1

I wrote the function using js+jQuery.

Here is a link to a jsFiddle which shows my problem: http://jsfiddle.net/anarnold/LpBaW/

The goal of this function is to scan a table and check for rows that have certain field (td) values matching. Rows then get assigned a class denoting whether or not they are unique, and the number of matching rows are printed into the final field (td) of each row.

It basically uses a nested loop of this structure:

For each row... scan the whole table for matches..

The way I identify rows is to concatenate the field (td) texts from each row into a rowid attribute on the final field (td) for each row.

The current funciton works fine, but it gets very slow with large tables ~2000 rows.

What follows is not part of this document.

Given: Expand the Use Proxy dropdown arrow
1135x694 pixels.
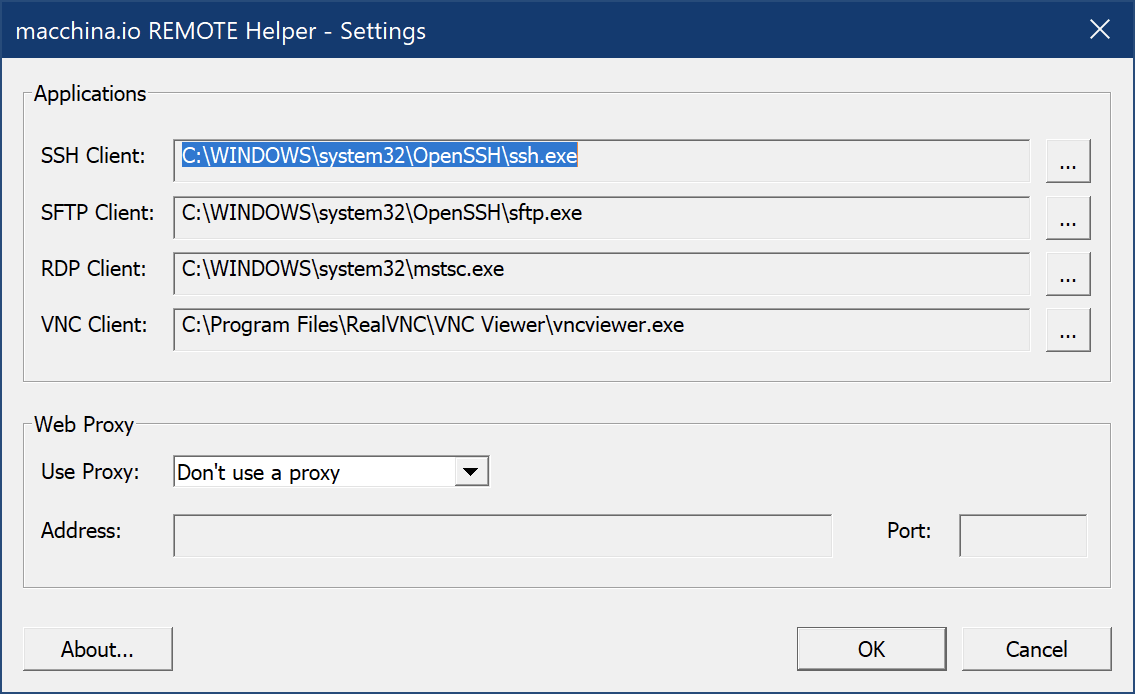Looking at the screenshot, I should (x=471, y=472).
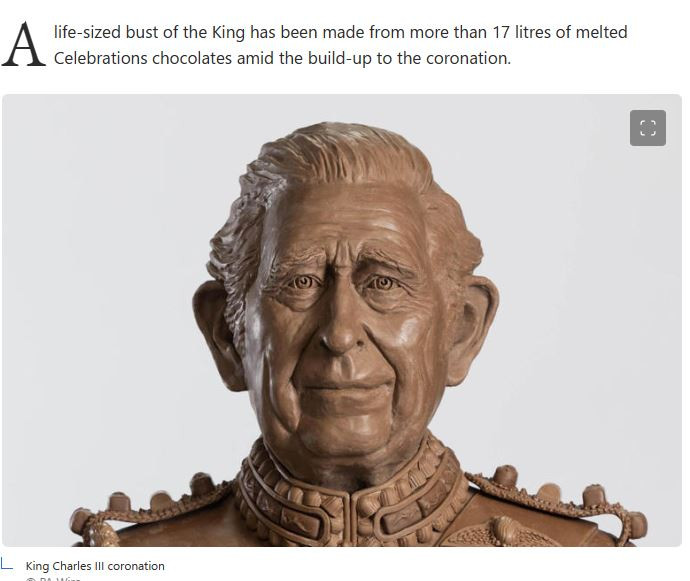Click the ornate uniform collar of the bust

click(352, 495)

There must be a more efficient and elegant way to accomplish this. Any help would be greatly appreciated!

Brian Tompsett - 汤莱恩
  • 5,753
  • 72
  • 57
  • 129
anarnold
  • 103
  • 13

6 Answers6

2

Here is an example of using an associative array to store the results and then iterate on that:

http://jsfiddle.net/AdDMk/

var rowIdCnt = {};

function unqOrMsgTest() {
    // Store counts here
    var rowIdCnt = {};

    // loop through check tds
    $("#binning tr td[col=check]").each(function() {

        // grab row identifer to check against other rows        
        var rowId = $(this).attr("rowid");

        if (rowId in rowIdCnt) {
            rowIdCnt[rowId] ++;
        } else {
            rowIdCnt[rowId] = 1;
        }

    });

    // Now iterate over each count and update the table appropriately:
    $.each(rowIdCnt, function(rowId, cnt) {
        //this bit of logic picks a class to assign rows        
        var resultClass = "notUnique";
        if (cnt < 2) {
            resultClass = "unique";
        }

        //apply the row class and print the redundancy number into td
        $('#binning tr td[rowid='+rowId+']').text(cnt).parent().addClass(resultClass);

    });

}
Jeff B
  • 29,943
  • 7
  • 61
  • 90
1

Here is a better preforming method of doing this. I have removed as many redundant DOM calls as I could as well as corrected the invalid attributes (HTML tags can only support certain attributes.. custom attributes need to be prefixed with data-)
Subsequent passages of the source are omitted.